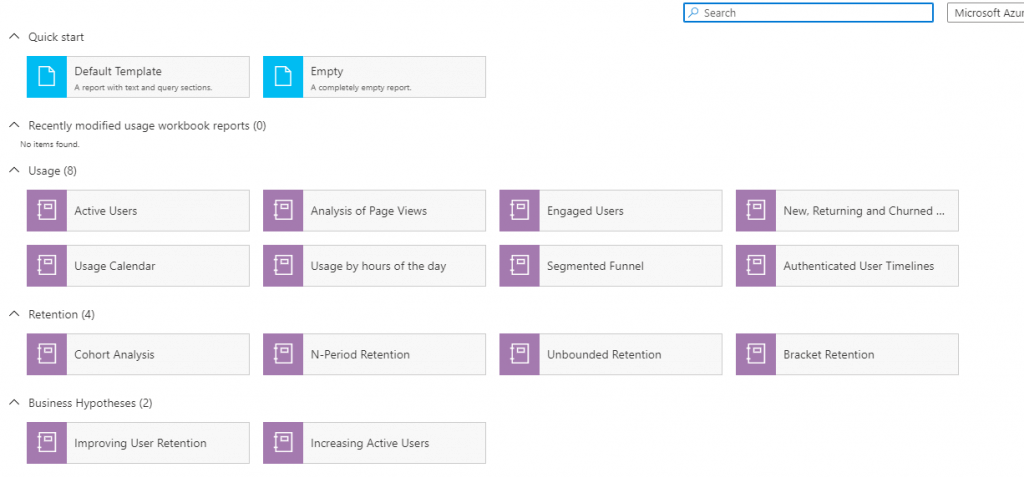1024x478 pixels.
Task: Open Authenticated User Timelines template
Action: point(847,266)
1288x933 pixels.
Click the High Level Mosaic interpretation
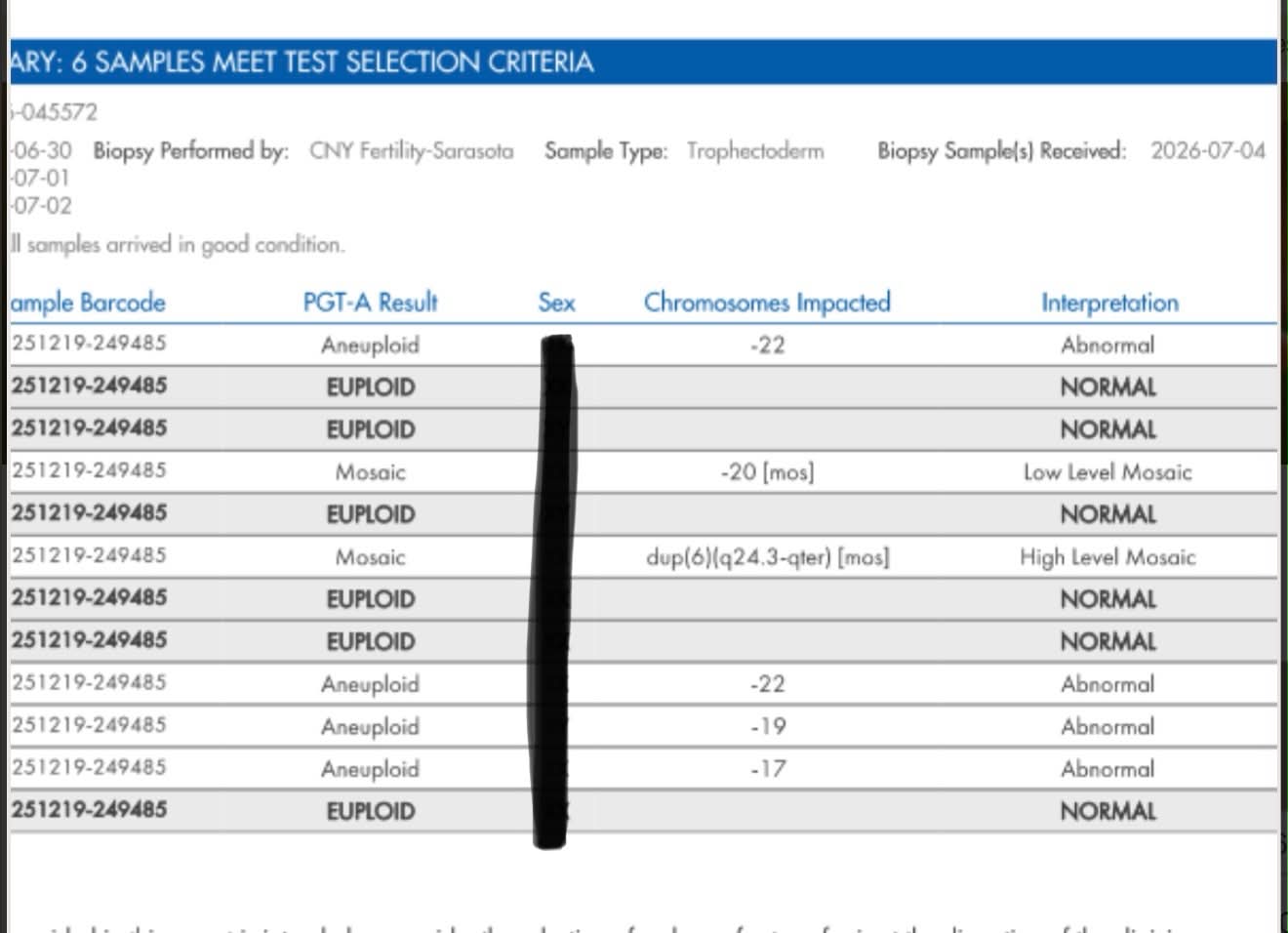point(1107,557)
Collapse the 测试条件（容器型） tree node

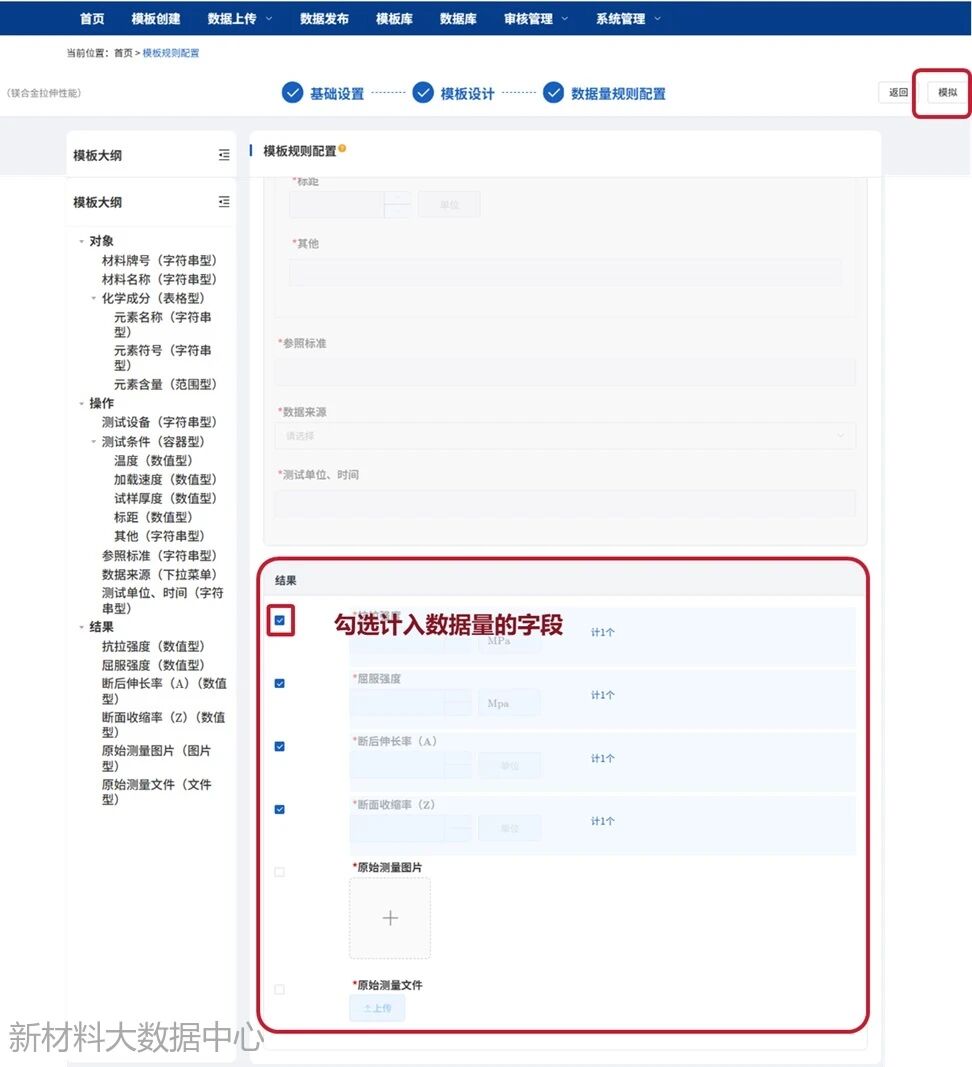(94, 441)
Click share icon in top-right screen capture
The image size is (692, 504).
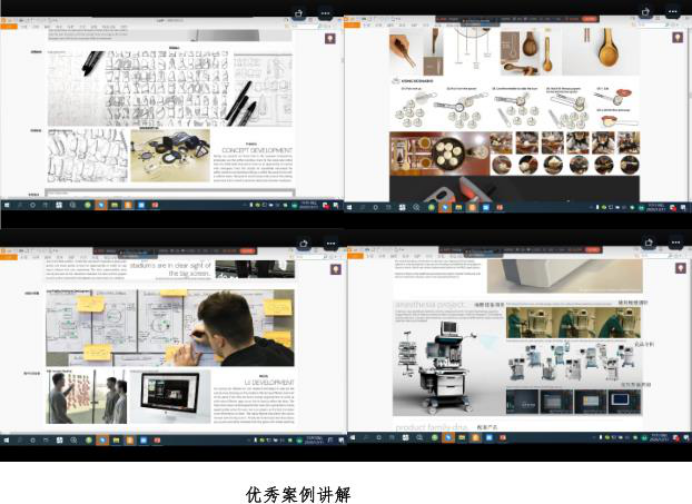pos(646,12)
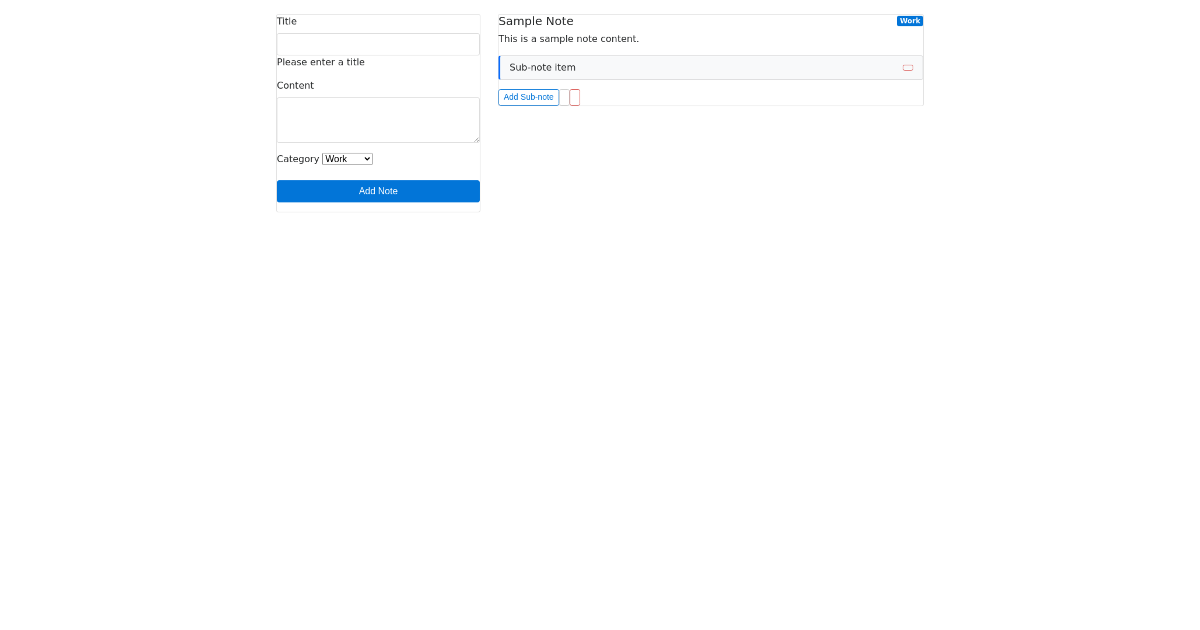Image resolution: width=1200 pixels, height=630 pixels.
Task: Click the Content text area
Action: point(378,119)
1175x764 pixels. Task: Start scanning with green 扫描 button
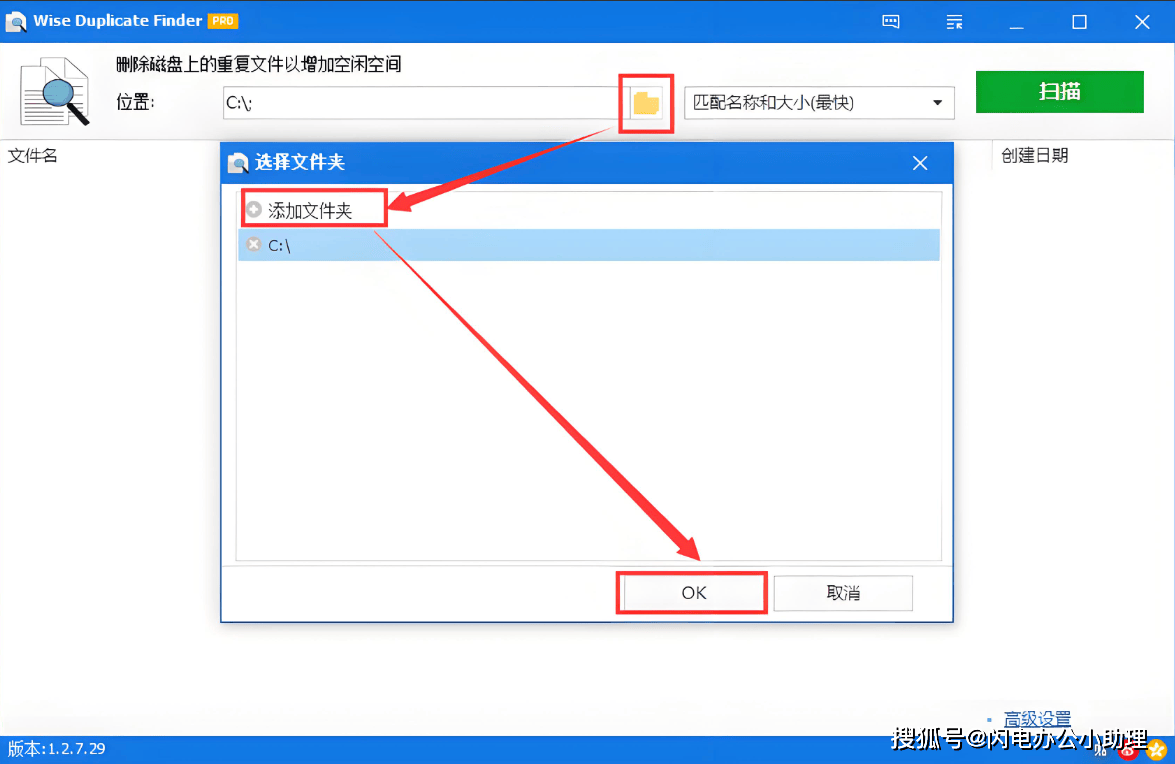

○ ○ ○ ○

Please give again only those lines that run from the one containing "The image size is (692, 504)." through the final line of the listing, both included, exactly as written and without pictures.

## Task response
The image size is (692, 504).
pos(646,12)
Image resolution: width=1200 pixels, height=630 pixels.
Task: Click the Content text area
Action: point(378,119)
1175x764 pixels. Task: Start scanning with green 扫描 button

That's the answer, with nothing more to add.